For anomaly likelihood I used the code mentioned here in hotgym example and the computed likelihood was always constant:

Does this ^ need to be performed outside the loop?

What data do I need to pass to this function? timestamp is current time associated to current data I assume. But what do I pass as timestep?

1 Like

I guess this answers my questions:

1 Like

Unfortunately, even after updating the likelihood to be calculated correctly, the anomaly detection fails to catch anomalies:

First of all, congrats on getting this working! :champagne:

I don’t see any time patterns in this data, which is probably why it’s not finding anomalies. It looks like the time encoding is not useful in this case. You can probably remove it. It may not help, but it shouldn’t hurt.

There are seasonal patterns in the data but they are only visible when I plot the entire data range:

There are multiple spikes in the data and anomaly likelihood is not pointing at any of them. Actually there are many cases where anomaly likelihood is high yet there is no obvious anomaly at all.

I guess this is game over since I don’t know what I could do to make this work. The spikes are detected correctly in HTM Studio so in theory it should work here too.

HTM Studio processes the data and chooses appropriate encoders for time as well as scalar value. We just need to find the right time encoding. Here is the code for it:

1 Like

Just to show that HTM Studio catches the anomalies:

2 Likes

Yes as you said.

You could pass a datetime, a time step (like index val) or even nothing and it should still output likelihood values.

1 Like

@Razvan_Flavius_Panda I just realized (thanks @lscheinkman) that you can get model aggregation settings from HTM Studio for any data you run through it. So you do not have to write the code to compute model params if you liked what you got from HTM Studio. There is an option under “show advanced settings”:


This gives you the data aggregation settings you should user for your data. You can use this in combination with getScalarMetricWithTimeOfDayAnomalyParams() to get the same model params HTM Studio used.

Also related to Using findParameters instead of swarming.

2 Likes

Is this the function being used by HTM Studio to find the egg window? (https://github.com/numenta/numenta-apps/blob/master/unicorn/py/unicorn_backend/param_finder.py)

Idk who wrote it but I wondered if anyone knew the basic pseudocode logic of this?
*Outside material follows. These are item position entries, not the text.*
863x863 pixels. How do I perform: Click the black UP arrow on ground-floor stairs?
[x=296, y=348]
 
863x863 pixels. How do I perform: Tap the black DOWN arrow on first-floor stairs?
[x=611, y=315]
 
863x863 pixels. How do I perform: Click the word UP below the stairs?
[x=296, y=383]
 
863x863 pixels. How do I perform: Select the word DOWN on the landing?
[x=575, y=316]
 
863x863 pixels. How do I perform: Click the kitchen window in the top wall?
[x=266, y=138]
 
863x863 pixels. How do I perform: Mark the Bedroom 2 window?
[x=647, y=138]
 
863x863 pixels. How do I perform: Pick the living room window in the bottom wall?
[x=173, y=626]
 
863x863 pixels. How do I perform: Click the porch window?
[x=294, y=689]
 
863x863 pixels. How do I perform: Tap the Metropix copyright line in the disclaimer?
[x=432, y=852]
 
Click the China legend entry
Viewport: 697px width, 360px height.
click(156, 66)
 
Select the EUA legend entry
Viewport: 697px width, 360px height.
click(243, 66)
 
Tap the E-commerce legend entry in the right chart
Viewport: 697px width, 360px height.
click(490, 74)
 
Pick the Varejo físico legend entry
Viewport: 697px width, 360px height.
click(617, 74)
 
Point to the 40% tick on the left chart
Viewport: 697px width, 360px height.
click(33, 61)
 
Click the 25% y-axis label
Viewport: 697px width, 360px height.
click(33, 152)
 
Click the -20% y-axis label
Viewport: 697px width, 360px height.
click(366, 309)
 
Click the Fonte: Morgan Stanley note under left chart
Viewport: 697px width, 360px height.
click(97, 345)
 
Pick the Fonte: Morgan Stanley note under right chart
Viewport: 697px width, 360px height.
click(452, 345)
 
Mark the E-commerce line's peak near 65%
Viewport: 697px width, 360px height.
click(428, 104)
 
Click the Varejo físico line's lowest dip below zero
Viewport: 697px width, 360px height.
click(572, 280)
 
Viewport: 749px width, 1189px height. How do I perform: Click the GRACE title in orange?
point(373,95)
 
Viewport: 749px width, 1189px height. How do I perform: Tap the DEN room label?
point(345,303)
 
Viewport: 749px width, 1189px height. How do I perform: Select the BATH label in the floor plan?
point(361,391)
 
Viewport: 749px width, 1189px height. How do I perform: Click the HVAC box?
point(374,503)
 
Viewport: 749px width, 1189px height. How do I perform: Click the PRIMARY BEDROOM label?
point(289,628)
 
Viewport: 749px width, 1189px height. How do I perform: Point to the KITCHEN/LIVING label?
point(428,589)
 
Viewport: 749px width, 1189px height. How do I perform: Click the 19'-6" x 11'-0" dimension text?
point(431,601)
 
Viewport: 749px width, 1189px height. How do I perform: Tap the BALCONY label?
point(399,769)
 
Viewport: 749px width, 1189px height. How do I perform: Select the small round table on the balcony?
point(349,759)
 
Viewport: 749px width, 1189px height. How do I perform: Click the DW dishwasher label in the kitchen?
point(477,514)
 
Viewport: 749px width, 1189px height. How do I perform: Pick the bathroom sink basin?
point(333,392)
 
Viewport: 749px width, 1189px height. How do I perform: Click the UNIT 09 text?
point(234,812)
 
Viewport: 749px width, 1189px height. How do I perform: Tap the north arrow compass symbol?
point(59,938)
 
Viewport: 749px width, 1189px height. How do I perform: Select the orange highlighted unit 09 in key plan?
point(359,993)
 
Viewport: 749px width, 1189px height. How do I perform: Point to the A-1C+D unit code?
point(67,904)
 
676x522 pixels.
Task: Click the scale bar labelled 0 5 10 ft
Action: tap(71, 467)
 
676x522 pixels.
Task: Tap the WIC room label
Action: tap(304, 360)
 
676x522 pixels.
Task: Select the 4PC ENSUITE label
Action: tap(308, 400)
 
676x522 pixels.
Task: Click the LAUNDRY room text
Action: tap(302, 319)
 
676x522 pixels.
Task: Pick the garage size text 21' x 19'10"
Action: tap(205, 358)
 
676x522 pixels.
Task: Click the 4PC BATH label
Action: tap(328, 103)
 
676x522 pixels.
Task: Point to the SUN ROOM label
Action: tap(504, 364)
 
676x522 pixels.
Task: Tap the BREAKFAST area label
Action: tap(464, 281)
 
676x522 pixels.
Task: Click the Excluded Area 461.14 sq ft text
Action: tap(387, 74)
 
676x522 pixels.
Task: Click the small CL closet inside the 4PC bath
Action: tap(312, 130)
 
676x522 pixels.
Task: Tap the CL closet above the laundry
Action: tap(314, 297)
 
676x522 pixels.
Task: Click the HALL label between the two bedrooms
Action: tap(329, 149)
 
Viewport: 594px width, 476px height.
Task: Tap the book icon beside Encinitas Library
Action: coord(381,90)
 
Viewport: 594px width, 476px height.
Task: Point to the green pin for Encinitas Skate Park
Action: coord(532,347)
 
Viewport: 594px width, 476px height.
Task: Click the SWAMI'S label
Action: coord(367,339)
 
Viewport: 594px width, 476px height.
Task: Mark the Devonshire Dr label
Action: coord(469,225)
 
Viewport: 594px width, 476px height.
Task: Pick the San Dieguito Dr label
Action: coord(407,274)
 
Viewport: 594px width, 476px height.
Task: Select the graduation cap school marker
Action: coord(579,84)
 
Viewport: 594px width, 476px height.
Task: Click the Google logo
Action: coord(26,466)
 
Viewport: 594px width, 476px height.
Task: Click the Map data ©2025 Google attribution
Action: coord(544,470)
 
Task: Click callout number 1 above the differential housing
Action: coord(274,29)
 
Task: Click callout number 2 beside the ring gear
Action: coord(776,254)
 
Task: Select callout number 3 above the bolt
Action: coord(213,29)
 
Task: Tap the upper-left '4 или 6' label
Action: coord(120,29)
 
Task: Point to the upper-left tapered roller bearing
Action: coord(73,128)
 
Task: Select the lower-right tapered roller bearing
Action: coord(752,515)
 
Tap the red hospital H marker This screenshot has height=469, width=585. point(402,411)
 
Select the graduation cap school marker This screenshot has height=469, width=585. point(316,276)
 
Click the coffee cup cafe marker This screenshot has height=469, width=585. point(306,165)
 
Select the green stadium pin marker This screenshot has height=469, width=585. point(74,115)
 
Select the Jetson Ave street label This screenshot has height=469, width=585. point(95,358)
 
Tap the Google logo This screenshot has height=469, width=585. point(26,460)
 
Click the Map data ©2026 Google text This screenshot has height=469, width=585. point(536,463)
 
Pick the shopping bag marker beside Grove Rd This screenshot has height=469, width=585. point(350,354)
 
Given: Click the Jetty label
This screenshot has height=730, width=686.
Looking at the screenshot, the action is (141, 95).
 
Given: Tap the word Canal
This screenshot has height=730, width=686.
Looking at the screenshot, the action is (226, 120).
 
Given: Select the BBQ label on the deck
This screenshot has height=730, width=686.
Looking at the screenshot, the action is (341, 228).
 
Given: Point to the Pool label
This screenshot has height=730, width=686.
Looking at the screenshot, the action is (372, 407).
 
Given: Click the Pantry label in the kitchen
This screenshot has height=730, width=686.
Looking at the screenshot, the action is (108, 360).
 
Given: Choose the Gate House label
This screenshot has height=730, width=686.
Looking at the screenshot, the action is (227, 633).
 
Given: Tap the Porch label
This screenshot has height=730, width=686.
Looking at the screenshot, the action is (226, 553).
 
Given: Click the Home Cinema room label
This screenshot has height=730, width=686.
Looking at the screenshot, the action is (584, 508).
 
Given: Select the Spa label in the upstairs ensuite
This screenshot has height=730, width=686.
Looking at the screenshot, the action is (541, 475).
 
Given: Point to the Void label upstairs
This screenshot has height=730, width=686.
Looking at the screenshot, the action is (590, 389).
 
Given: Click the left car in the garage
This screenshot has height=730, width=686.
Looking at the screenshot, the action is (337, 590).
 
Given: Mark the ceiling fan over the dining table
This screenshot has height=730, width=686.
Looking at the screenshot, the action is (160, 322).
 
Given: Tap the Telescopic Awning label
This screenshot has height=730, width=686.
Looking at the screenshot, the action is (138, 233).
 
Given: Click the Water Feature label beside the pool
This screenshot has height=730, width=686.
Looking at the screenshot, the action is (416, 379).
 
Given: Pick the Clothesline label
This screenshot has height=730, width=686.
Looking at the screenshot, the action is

Just looking for the essence of how it evaluates the different age levels, and having trouble getting it for some reason :thinking:

def _determineAggregationWindow(timeScale,
                                cwtVar,
                                thresh,
                                samplingInterval,
                                numDataPts):
  """
  Determine data aggregation window
  @param timeScale (numpy array) corresponding time scales for wavelet coeffs
  @param cwtVar (numpy array) wavelet coefficients variance over time
  @param thresh (float) cutoff threshold between 0 and 1
  @param samplingInterval (timedelta64), original sampling interval in ms
  @param numDataPts (float) number of data points
  @return aggregationTimeScale (timedelta64) suggested sampling interval in ms
  """

  assert samplingInterval.dtype == numpy.dtype("timedelta64[ms]")
  assert timeScale.dtype == numpy.dtype("timedelta64[ms]")

  samplingInterval = samplingInterval.astype("float64")
  cumulativeCwtVar = numpy.cumsum(cwtVar)
  cutoffTimeScale = timeScale[numpy.where(cumulativeCwtVar >= thresh)[0][0]]

  aggregationTimeScale = cutoffTimeScale / 10.0

  assert aggregationTimeScale.dtype == numpy.dtype("timedelta64[ms]")
  aggregationTimeScale = aggregationTimeScale.astype('float64')

  if aggregationTimeScale < samplingInterval:
    aggregationTimeScale = samplingInterval

  # make sure there is at least 1000 records after aggregation
  if numDataPts < MIN_ROW_AFTER_AGGREGATION:
    aggregationTimeScale = samplingInterval
  else:
    maxSamplingInterval = (float(numDataPts) / MIN_ROW_AFTER_AGGREGATION
                           * samplingInterval)
    if aggregationTimeScale > maxSamplingInterval > samplingInterval:
      aggregationTimeScale = maxSamplingInterval

  aggregationTimeScale = numpy.timedelta64(int(aggregationTimeScale), "ms")
  return aggregationTimeScale

Written by @ycui, who has since left the company for work in socal. It is super complicated, I don’t understand it.

1 Like

:rofl: Well that makes me feel better hahaha. I assume @ycui isn’t active on the forum anymore right? Otherwise do you have any intuitions for evaluating preprocessing setups for NuPIC? Of course there’s just seeing how well it does detecting known anomalies, just curious for any other ideas.